8-9 ноября 1920 г. на пленуме Центрального Комитета РКП(б) вспыхивает так называемая Дискуссия о профсоюзах. 9 ноября Троцкий выносит на обсуждение «черновой набросок тезисов» Профсоюзы и их дальнейшая роль. В ней, в частности, говорится о «немедленной необходимости заняться реорганизацией профсоюзов, т.е. поменять их руководство». На пленуме ЦК Троцкий также угрожал другим профсоюзам «перетряхнуть» их, как он это сделал с профсоюзом работников железных дорог. Он говорил о необходимости заменить «безответственных агитаторов» на «сознательных производственных профсоюзников». Однако поставленные на голосование тезисы Троцкого были отклонены большинством. Ленин на пленуме открыто отмежевался от методов Троцкого.
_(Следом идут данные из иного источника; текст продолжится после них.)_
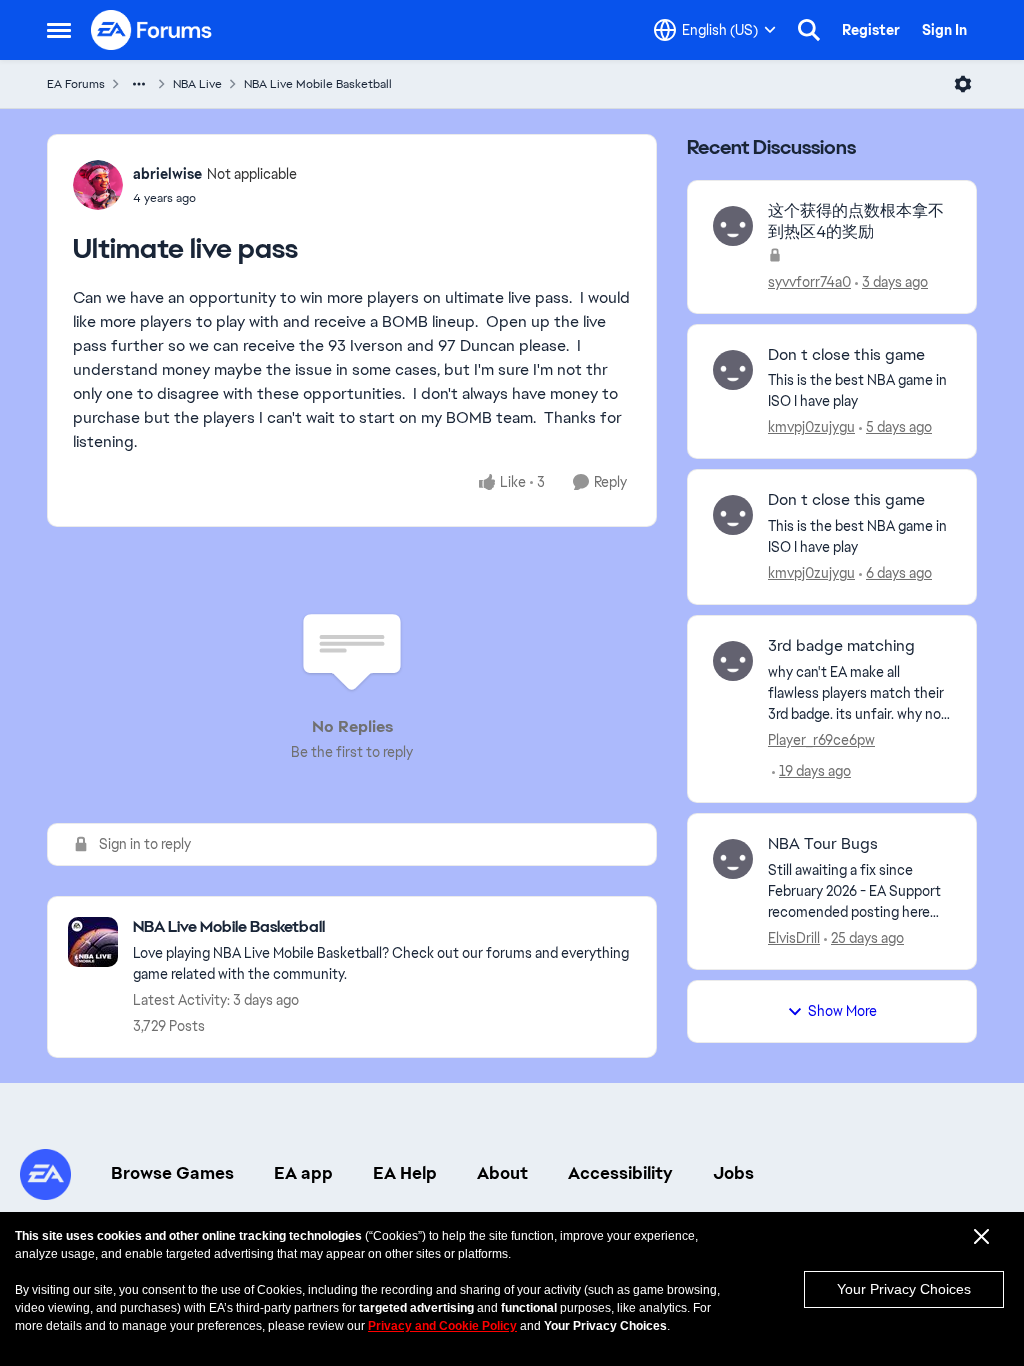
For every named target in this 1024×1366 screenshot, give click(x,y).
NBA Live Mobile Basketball (318, 84)
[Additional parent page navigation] (139, 84)
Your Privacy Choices (904, 1289)
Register (871, 30)
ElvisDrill (794, 938)
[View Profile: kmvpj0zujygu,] (733, 370)
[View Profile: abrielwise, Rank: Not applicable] (98, 185)
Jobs (733, 1173)
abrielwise (167, 174)
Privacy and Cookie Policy (442, 1326)
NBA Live (197, 84)
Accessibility (620, 1173)
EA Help (405, 1173)
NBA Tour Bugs (823, 844)
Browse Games (172, 1173)
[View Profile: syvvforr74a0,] (733, 226)
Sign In (944, 30)
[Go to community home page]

Было заявлено о необходимости создания «буферной группы», которая постановила «не выносить на широкое обсуждение разногласия» и «сделать деловой, не полемический доклад». В окончательной форме большинством была принята немного умеренная резолюция Ленина, в которой защищаются «здоровые формы милитаризации труда». Основной причиной отмежевания от ультра-бюрократических тезисов Троцкого у Ленина и товарищей были обоснованные опасения, что они могут вызвать недовольство внутри партии и у рабочего класса.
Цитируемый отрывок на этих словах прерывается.